WHAT YOU WILL DO - When the line containing "The image size is (425, 192)." appears in the data below, begin copying there and stop only after the line containing "Task: Open Returns & Orders".

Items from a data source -
* * *
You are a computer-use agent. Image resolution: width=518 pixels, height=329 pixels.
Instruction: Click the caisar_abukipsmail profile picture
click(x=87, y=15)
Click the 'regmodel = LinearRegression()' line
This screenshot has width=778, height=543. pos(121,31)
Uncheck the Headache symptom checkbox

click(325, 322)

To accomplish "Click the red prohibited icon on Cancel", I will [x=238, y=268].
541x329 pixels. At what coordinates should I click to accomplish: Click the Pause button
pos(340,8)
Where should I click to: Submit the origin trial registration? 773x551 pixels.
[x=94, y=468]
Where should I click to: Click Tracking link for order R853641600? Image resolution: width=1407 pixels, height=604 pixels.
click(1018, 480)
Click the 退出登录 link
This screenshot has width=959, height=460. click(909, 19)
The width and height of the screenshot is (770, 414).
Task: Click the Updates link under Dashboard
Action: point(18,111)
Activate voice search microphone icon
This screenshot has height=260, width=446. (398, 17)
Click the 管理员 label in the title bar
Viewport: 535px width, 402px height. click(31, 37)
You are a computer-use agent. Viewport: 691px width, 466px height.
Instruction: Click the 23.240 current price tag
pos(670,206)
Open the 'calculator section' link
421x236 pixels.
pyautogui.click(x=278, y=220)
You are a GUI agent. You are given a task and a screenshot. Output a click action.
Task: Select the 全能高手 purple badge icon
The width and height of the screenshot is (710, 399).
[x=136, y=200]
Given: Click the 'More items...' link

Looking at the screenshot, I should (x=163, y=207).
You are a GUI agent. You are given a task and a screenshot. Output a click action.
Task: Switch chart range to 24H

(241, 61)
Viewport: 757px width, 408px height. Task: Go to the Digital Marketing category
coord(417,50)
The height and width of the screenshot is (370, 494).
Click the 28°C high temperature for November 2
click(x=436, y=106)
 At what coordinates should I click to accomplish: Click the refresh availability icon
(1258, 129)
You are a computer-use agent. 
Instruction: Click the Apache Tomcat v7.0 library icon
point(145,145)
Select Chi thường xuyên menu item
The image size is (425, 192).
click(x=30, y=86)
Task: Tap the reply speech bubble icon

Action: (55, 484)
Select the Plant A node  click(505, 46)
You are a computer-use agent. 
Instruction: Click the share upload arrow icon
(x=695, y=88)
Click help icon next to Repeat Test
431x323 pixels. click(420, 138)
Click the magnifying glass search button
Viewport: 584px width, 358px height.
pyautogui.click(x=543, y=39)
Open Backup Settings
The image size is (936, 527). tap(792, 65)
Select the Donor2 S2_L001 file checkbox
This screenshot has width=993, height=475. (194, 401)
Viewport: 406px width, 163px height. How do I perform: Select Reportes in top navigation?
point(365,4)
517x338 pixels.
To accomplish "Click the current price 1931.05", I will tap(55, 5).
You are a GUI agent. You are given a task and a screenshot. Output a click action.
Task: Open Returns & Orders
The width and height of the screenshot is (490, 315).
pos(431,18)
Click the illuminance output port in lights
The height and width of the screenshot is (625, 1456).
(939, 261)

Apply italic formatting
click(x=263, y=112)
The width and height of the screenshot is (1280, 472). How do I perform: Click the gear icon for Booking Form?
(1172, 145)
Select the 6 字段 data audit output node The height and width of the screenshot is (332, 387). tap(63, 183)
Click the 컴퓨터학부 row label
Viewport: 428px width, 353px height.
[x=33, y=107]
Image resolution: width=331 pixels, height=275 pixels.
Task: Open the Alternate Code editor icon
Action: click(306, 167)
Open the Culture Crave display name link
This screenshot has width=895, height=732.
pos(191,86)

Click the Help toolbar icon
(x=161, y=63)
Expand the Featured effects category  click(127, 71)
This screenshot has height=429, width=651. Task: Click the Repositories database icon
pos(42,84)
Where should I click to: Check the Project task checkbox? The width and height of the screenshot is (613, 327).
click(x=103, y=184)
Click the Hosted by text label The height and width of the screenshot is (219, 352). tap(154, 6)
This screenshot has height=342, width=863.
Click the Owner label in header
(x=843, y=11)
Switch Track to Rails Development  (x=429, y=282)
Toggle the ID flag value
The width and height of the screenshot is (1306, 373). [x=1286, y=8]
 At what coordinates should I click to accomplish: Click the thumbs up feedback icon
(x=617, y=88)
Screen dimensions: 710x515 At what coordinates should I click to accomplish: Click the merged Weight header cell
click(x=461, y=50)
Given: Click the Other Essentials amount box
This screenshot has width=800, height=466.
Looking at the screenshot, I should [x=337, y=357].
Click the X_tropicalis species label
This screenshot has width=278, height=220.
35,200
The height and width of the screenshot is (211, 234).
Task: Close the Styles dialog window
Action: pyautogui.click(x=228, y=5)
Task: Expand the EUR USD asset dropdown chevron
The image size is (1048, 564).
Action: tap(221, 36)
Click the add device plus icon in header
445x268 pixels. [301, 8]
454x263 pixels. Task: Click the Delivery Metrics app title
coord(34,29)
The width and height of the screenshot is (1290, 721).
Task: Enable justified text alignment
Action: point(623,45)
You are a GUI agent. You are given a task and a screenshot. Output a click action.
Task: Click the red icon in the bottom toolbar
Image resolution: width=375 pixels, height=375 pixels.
* * *
RESPONSE TO THIS EXERCISE -
The image size is (425, 192).
click(x=30, y=86)
Task: Tap the reply speech bubble icon

Action: (55, 484)
Select the Plant A node  click(505, 46)
You are a computer-use agent. 
Instruction: Click the share upload arrow icon
(x=695, y=88)
Click help icon next to Repeat Test
431x323 pixels. click(420, 138)
Click the magnifying glass search button
Viewport: 584px width, 358px height.
pyautogui.click(x=543, y=39)
Open Backup Settings
The image size is (936, 527). tap(792, 65)
Select the Donor2 S2_L001 file checkbox
This screenshot has width=993, height=475. (194, 401)
Viewport: 406px width, 163px height. How do I perform: Select Reportes in top navigation?
point(365,4)
517x338 pixels.
To accomplish "Click the current price 1931.05", I will tap(55, 5).
You are a GUI agent. You are given a task and a screenshot. Output a click action.
Task: Open Returns & Orders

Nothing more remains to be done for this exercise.